Work instructions:
Look through the material beneath and copy each line with the word "menu".
───── Provided data ─────
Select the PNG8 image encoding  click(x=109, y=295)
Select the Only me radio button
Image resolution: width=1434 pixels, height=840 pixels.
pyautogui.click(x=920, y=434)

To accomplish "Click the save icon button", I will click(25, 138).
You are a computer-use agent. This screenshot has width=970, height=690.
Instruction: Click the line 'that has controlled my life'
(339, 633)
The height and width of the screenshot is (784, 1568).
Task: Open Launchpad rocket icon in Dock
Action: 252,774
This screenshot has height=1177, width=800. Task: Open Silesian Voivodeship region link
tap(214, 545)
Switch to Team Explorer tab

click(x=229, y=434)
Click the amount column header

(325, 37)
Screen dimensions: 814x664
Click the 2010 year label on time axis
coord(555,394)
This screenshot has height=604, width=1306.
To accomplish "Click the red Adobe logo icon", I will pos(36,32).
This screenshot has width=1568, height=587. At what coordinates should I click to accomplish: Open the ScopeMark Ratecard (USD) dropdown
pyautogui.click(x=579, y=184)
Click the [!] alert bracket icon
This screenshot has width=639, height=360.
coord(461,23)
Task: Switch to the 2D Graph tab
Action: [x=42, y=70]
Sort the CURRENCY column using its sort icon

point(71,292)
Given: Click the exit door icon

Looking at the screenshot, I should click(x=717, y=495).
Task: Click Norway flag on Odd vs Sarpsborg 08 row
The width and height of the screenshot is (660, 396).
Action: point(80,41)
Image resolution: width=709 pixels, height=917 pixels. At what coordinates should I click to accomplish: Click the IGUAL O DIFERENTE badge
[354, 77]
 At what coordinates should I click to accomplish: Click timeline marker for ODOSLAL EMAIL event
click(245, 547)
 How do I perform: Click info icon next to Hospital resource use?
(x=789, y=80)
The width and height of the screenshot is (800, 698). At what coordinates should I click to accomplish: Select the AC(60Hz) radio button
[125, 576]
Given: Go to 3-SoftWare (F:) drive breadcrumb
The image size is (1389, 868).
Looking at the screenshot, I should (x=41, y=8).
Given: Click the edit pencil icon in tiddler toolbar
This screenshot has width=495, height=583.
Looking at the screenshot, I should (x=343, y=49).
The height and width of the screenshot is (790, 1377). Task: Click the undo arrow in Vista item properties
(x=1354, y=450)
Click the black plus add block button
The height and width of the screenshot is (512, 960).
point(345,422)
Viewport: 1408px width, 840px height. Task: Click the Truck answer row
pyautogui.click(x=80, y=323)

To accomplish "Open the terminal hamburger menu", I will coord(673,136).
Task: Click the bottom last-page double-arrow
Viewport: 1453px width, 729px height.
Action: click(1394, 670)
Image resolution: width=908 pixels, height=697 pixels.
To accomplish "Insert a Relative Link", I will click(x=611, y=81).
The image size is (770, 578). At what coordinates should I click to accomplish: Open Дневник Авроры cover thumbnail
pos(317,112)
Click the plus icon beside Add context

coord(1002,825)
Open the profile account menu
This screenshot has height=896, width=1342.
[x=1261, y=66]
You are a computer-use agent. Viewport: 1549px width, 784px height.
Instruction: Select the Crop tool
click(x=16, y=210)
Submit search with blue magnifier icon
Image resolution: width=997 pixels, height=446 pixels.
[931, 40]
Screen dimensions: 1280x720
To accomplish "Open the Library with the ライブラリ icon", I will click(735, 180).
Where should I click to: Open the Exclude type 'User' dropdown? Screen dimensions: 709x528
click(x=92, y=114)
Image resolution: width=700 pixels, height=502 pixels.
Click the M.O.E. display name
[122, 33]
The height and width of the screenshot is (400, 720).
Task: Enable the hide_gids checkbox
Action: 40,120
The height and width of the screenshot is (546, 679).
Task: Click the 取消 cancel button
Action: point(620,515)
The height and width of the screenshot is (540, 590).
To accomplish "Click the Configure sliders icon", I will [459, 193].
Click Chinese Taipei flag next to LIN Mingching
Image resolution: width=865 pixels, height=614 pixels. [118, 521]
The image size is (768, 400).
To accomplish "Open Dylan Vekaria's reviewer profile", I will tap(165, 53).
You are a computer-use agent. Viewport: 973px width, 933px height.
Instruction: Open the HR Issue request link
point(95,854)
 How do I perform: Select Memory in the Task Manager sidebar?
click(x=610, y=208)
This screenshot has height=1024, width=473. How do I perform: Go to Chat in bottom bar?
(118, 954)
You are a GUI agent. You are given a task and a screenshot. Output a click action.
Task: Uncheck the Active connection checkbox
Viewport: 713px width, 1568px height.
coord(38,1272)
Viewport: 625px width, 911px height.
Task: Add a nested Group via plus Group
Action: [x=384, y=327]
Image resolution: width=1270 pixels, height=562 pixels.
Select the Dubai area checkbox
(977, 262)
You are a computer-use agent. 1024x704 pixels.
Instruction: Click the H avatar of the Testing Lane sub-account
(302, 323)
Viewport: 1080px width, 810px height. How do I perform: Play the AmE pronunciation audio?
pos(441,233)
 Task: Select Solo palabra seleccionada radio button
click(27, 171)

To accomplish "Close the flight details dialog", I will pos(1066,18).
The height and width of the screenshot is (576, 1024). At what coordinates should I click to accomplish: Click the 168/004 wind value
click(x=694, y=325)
─────
Response to the exercise:
To accomplish "Open the terminal hamburger menu", I will coord(673,136).
Open the profile account menu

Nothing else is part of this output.